Le genre Caracal, appartenant à la sous-famille des Felinae, regroupe des félins de taille moyenne principalement reconnus pour leur silhouette élégante et leurs oreilles ornées de longs pinceaux de poils noirs. Ces prédateurs occupent une vaste aire de répartition s'étendant des savanes et régions semi-arides d'Afrique jusqu'aux zones désertiques du Moyen-Orient et de l'Asie centrale. Dotés d'une agilité remarquable, ils sont capables de bonds prodigieux pour capturer des oiseaux en plein vol. Contrairement à d'autres petits félins, les membres de ce groupe possèdent une musculature puissante et des membres postérieurs allongés, optimisés pour la chasse à l'affût. Bien qu'ils partagent certains traits morphologiques avec les lynx, ils constituent une lignée évolutive propre.
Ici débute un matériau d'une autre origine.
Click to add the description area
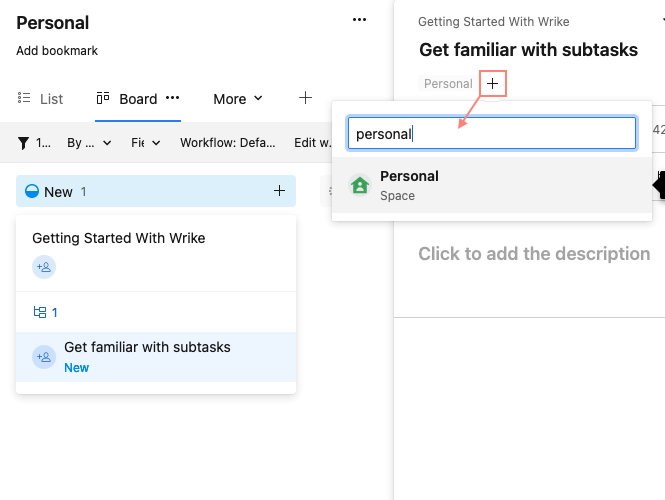 (x=534, y=254)
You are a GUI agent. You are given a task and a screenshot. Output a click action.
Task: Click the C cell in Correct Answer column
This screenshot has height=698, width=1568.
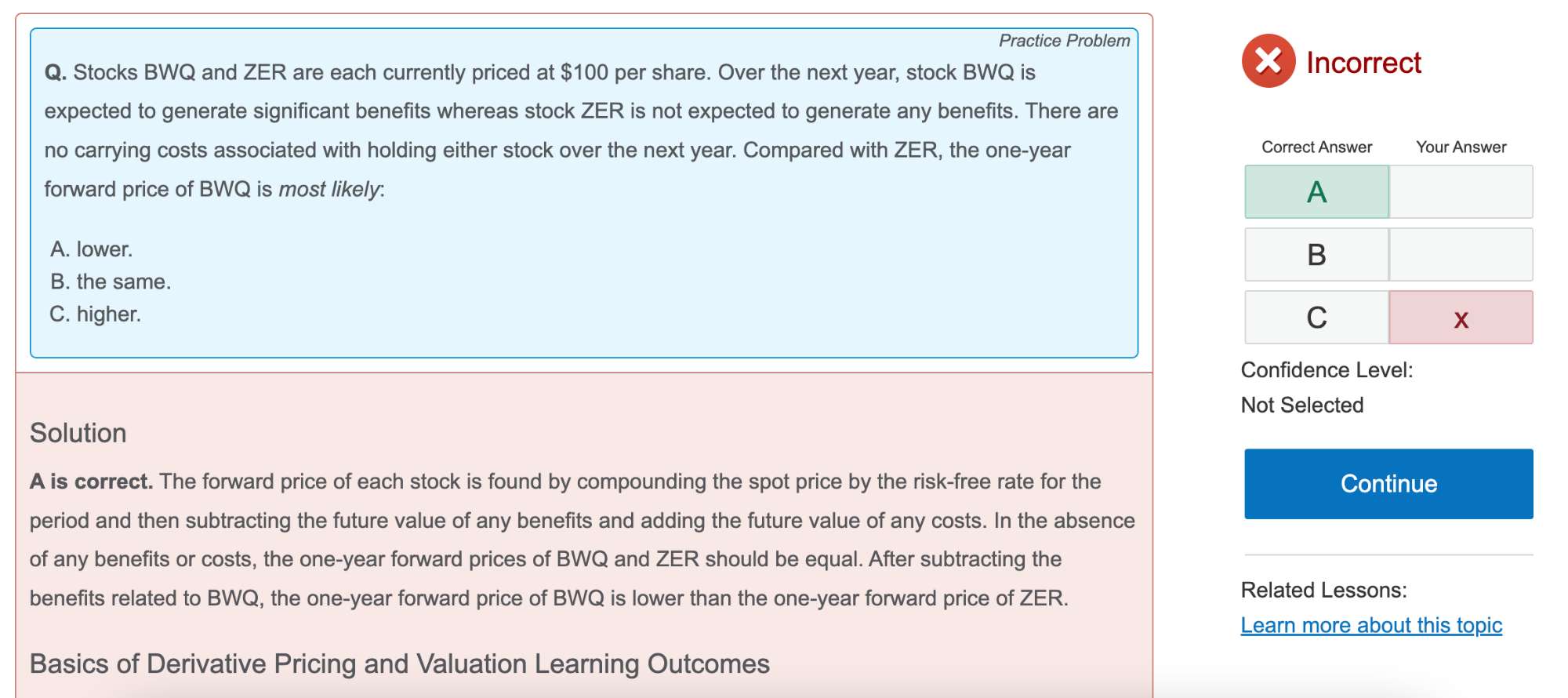pos(1316,318)
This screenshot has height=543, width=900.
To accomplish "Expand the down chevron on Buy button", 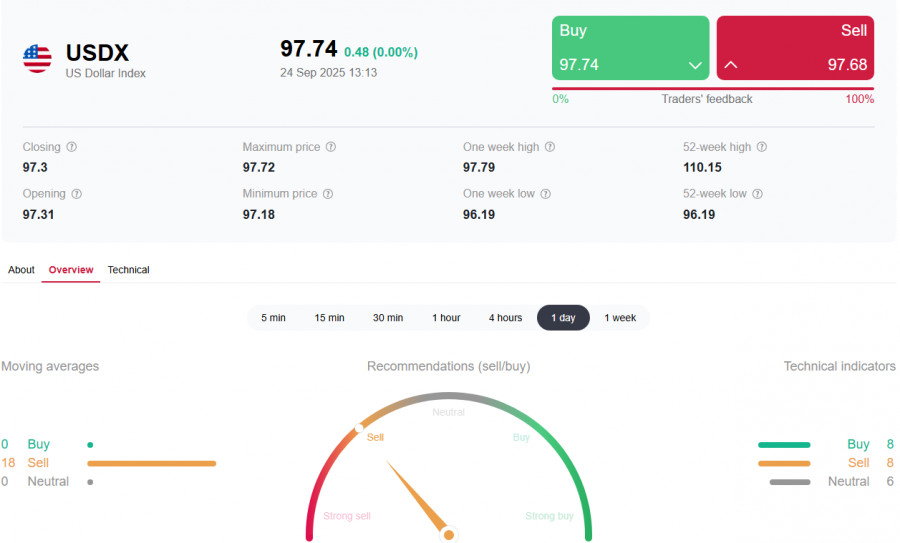I will pyautogui.click(x=695, y=66).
Leur discrétion naturelle et leur mode de vie solitaire complètent le profil de ces chasseurs spécialisés.
Les espèces formant le genre Caracal **Source photos**
ESPÈCES ET SOUS-ESPÈCES
Selon la classification actuelle, le genre Caracal se compose de deux espèces actuelles. Bien qu'elles divergent par leur habitat (milieux ouverts pour l'un, forêts denses pour l'autre), leur proximité génétique est désormais confirmée.
L'histoire taxonomique du genre Caracal illustre parfaitement l'évolution des méthodes de classification biologique, passant d'une approche purement morphologique à une analyse génétique approfondie. Initialement, les membres de ce groupe étaient intégrés au vaste genre Felis, une pratique courante au XVIIIe et XIXe siècles pour la quasi-totalité des petits félidés. C'est John Edward Gray qui a proposé pour la première fois une distinction plus fine en érigeant le nom générique actuel pour isoler le caracal commun de ses cousins. Pendant une grande partie du XXe siècle, le genre a été considéré comme monotypique, le caracal étant perçu comme un animal unique en raison de ses oreilles terminées par des touffes de poils et de sa physionomie rappelant celle d'un lynx. En parallèle, le chat doré africain a longtemps erré entre plusieurs genres, notamment Profelis, car les naturalistes de l'époque se concentraient sur son apparence forestière et sa robe tachetée ou unie, l'éloignant ainsi du caracal des zones sèches.
Cependant, le tournant majeur s'est produit avec l'avènement de la phylogénie moléculaire dans les années 1990 et 2000. Les travaux de recherche sur l'ADN mitochondrial et nucléaire ont révélé que le caracal et le chat doré africain partageaient un ancêtre commun très proche, formant une lignée monophylétique distincte au sein de la famille des Felidae. Cette découverte a bouleversé la vision traditionnelle en montrant que ces deux espèces, malgré des habitats radicalement différents, sont plus proches l'une de l'autre que de n'importe quel autre félin, à l'exception du serval qui compose le troisième membre de cette lignée évolutive. L'intégration du chat doré africain dans le genre Caracal a été officiellement adoptée par de nombreuses instances scientifiques pour refléter cette réalité biologique, abandonnant ainsi les anciennes classifications basées sur la convergence évolutive avec les espèces du genre Catopuma. Cette réorganisation souligne l'importance des liens de parenté profonds par rapport aux simples adaptations environnementales visibles, consolidant le genre comme une entité clé pour comprendre la radiation des félins sur le continent africain.